A British woman who has been tracking the Internet footsteps of a Minnesota man for allegedly encouraging or advising young people to commit suicide through online chats and social-networking sites believes he may have played a role in a number of hanging deaths and attempted suicides in several countries over the last three years.

Celia Blay, an amateur historian living near Birmingham, said she has been in contact with Minnesota police, who this week took the unusual step of releasing the name of William Francis Melchert-Dinkel. The 46-year-old nurse and father is being investigated in relation to the suicide of 18-year-old Nadia Kajouji, a Carleton University student who was found drowned in the Rideau River near the Ottawa school in April last year.

Shortly before her death, Ms. Kajouji conversed online with someone posing as a young woman - now alleged to be Mr. Melchert-Dinkel - who suggested that Ms. Kajouji hang herself and urged her to capture her final moments with a webcam, as part of a joint suicide pact.

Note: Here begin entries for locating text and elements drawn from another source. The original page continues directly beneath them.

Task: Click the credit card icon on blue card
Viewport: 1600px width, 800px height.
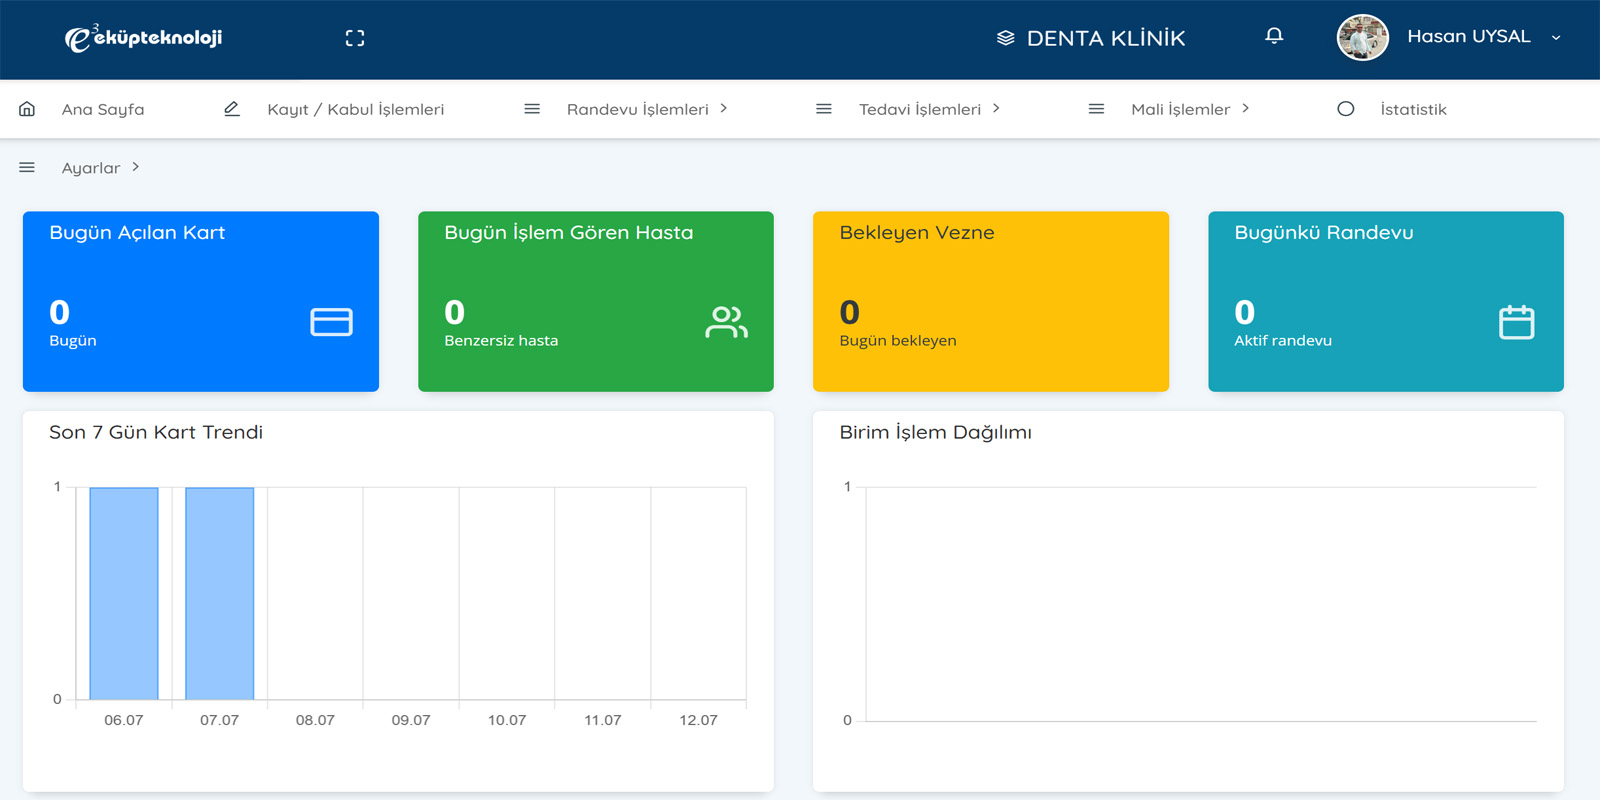Action: point(331,322)
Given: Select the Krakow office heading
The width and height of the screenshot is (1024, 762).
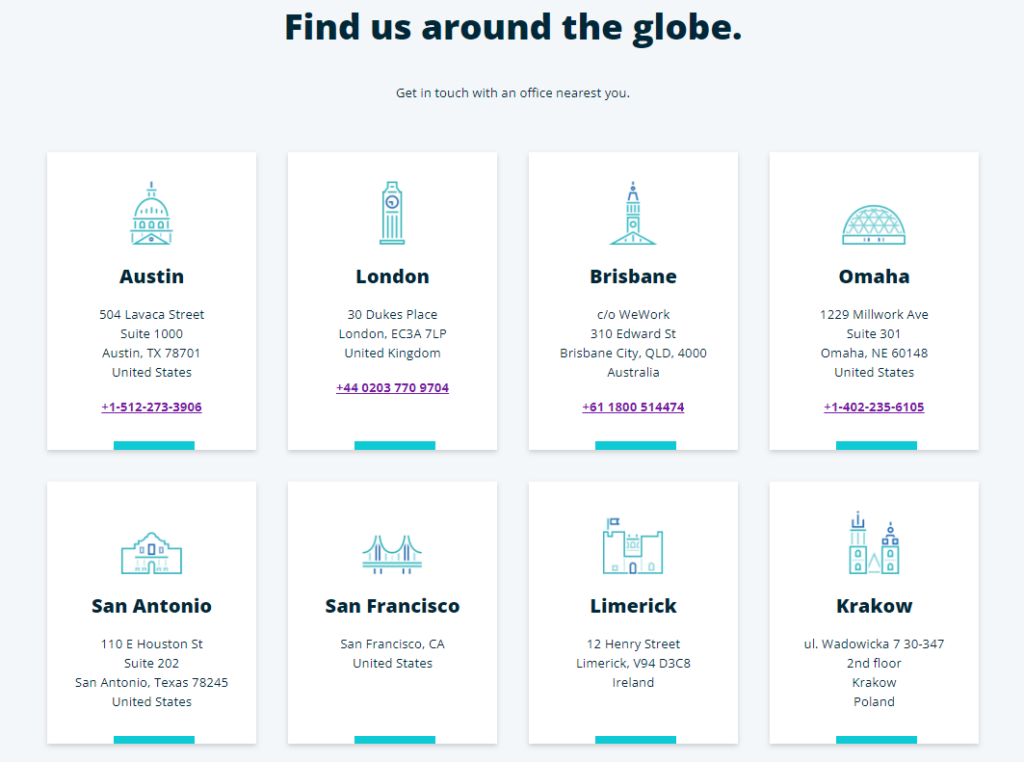Looking at the screenshot, I should (874, 606).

In an eerily similar case, a British mother has come forward to say that Mr. Melchert-Dinkel allegedly attempted to make the same pact over the Internet with her 32-year-old son, Mark Drybrough, who hung himself in his Coventry home in 2005. After he died, the family discovered two months of online chats with someone going by the aliases Falcongirl and Li Dao. Elaine Drybrough said she has been co-operating with police in Minnesota since last year, after she failed to persuade local authorities to pursue the case.

Several warnings about Falcongirl and Li Dao have been posted to a prominent pro-suicide newsgroup, cautioning members that the person behind the names is a male health-care worker in the United States, and not the depressed young woman he claims to be. In one online transcript - which mirrors conversations released by Ms. Kajouji's family - Falcongirl recommends hanging as a pain-free option, often making references to medical experience to support this view, and proposes the person use a webcam so that she can help with "proper positioning."

"It is really creepy stuff," Ms. Blay says. "If you read the chat logs, it makes your hair stand up on the back of your neck. [This person]certainly knows how to push the right buttons."

Some posts online link Falcongirl's IP address to Minnesota. In Mr. Melchert-Dinkel's hometown of Faribault, the local high school's sports teams are called the Falcons.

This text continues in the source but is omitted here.